On your admin server, where you will be using the admin cp:

  1. Install all dependencies:

    sudo apt-get install git libapache2-mod-php5 mysql-server phpmyadmin php5-mcrypt php5-cli php5-dev php-pear libssh2-1 libssh2-php libssh2-1-dev denyhosts

This installs everything you need to run most PHP 5.4.x webapps, with MySQL, Postfix for email support and phpmyadmin for database administration. Additionally, it sets you up with some developer tools (for example: to install php5-ssh2 from pecl if the version from the repos is too old). It also installs DenyHosts which uses TCPWrappers's /etc/hosts.deny to blacklist brute forcing hostst on the fly so SSH break-ins are a a lot harder.

  1. Setup a vhost:

    I use a vhost-specific location: /var/www-vhosts/, so to make a vhosts for your master node:

    sudo mkdir -p /var/www-vhosts/master1.domain.tld

    (Replace master1.domain.tld with your actual FQDN, and do so in any examples from here!)

    Create directories for the log files:

    sudo mkdir /var/log/apache2/master1.domain.tld

    Create a vhost configuration file and set the basic settings:

    sudo nano /etc/apache2/sites-available/master1.domain.tld

    This opens nano with the vhost config file in the proper location. Enter the following configuration to get started:

    <VirtualHost *:80> DocumentRoot /var/www-vhosts/master1.domain.tld ServerName master1.domain.tld ServerAlias www.master1.domain.tld

     <Directory "/var/www-vhosts/master1.domain.tld">
     	allow from all
     	Options -Indexes
     </Directory>
    
     ErrorLog /var/log/apache2/master1.domain.tld/error.log
     LogLevel notice
     TransferLog /var/log/apache2/master1.domain.tld/access.log
     UseCanonicalName on
    

    Save and exit with: Ctrl-X and press Y to accept the save and enter to close nano. Execute: sudo a2ensite master1.domain.tld to activate the vhost.

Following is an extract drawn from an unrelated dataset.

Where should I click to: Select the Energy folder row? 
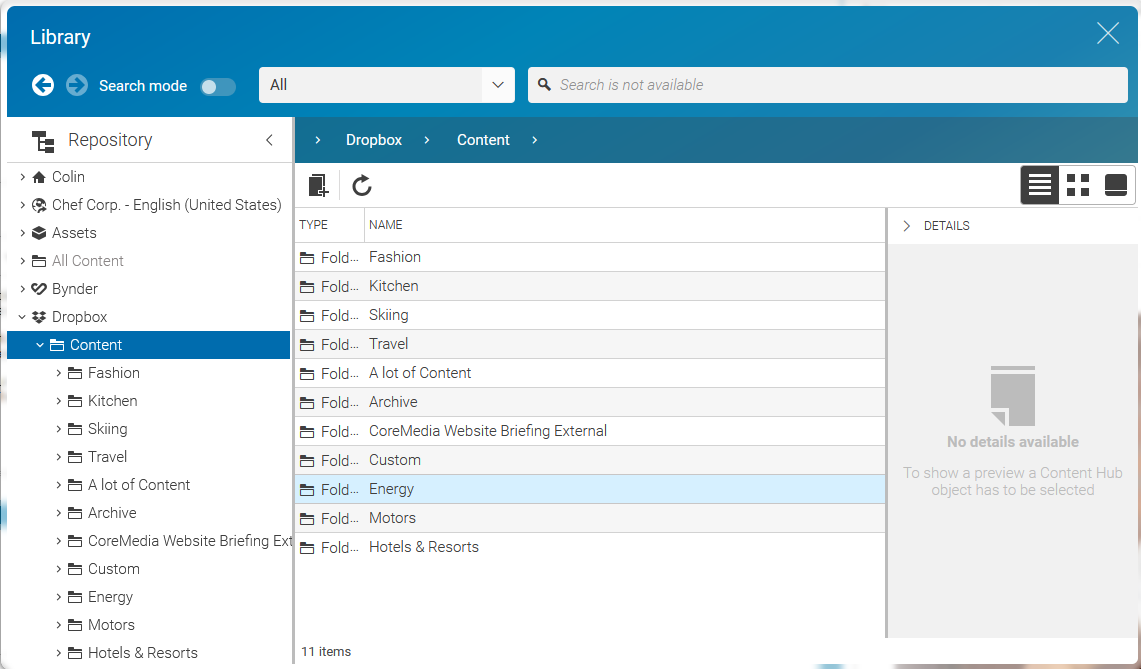click(391, 489)
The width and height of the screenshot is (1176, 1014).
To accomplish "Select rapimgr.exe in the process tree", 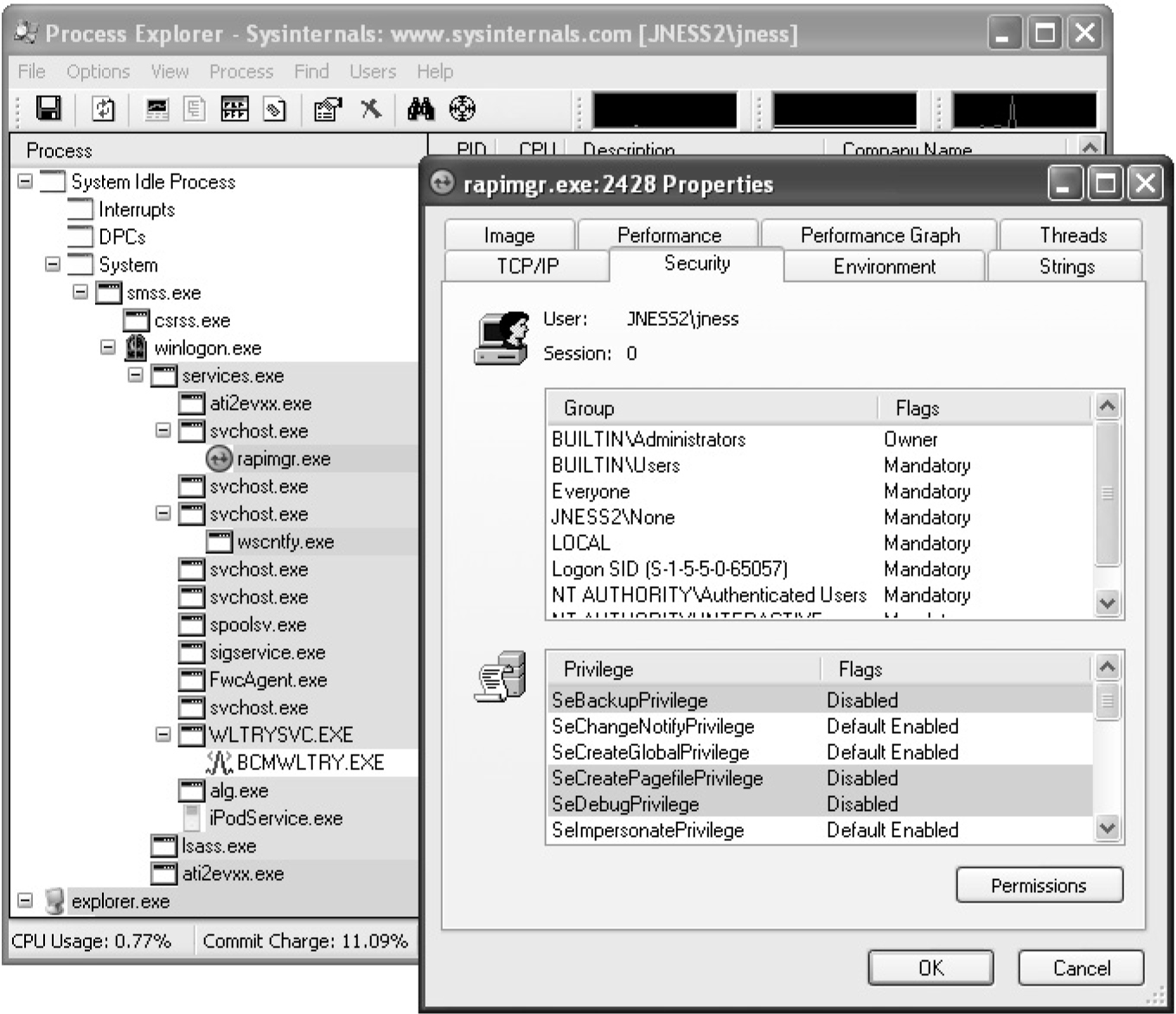I will pyautogui.click(x=283, y=459).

    To automatically rotate the server logs, create a logrotate file:

    sudo nano /etc/logrotate.d/apache2-master1.domain.tld

    and use these settings for a default log rotation scheme:

    /var/log/apache2/master1.domain.tld/*.log { weekly missingok rotate 52 compress delaycompress notifempty create 640 root adm sharedscripts postrotate /etc/init.d/apache2 reload > /dev/null endscript }

    Again, Ctrl+X to save, Y to confirm, enter to close.

    Set the correct permissions on everything to make your environment reasonably secure:

    sudo chgrp -R www-data /var/www-vhosts/master1.domain.tld sudo chgrp -R www-data /var/log/apache2/master1.domain.tld sudo chmod -R 775 /var/www-vhosts/master1.domain.tld sudo chmod -R 775 /var/log/apache2/master1.domain.tld

    At this point you have the following:

    • A vhost capable of running a PufferPanel Master Node with all dependencies
    • Automatic log rotation
    • Tools for later upgrades
    • Tools for setting up databases and database credentials
    • Mail capabilities using a robust MTA
    • Reasonably secured vhost environment

    Next, we clone the PufferPanel repository to get the needed files for our master (we're going with bleeding-edge here, select a version with checkout if you want a specific release):

    cd ~ #(In case you aren't in your home directory) git clone https://github.com/DaneEveritt/PufferPanel.git cd PufferPanel sudo cp -R master /var/www-vhosts/master1.domain.tld/ sudo chown -R www-data:www-data /var/www-vhosts/master1.domain.tld/ sudo chmod -R 0775 /var/www-vhosts/master1.domain.tld/ sudo chmod 0777 /var/www-vhosts/master1.domain.tld/admin/install sudo chmod 0777 /var/www-vhosts/master1.domain.tld/admin/install/do sudo chmod 0777 /var/www-vhosts/master1.domain.tld/core/framework sudo chmod 0666 /var/www-vhosts/master1.domain.tld/core/framework/master_configuration.php.dist

    At this point, PufferPanel is ready for setup. To set up your new installation, point your browser to the vhost you created (i.e. master1.domain.tld). Follow the instructions on the screen, and afterwards, execute:

    sudo chmod 0755 /var/www-vhosts/master1.domain.tld/core/framework sudo chmod 0444 /var/www-vhosts/master1.domain.tld/core/framework/master_configuration.php.dist

    to reset the permissions to a somewhat more safer state.

    Your master node is hereby complete.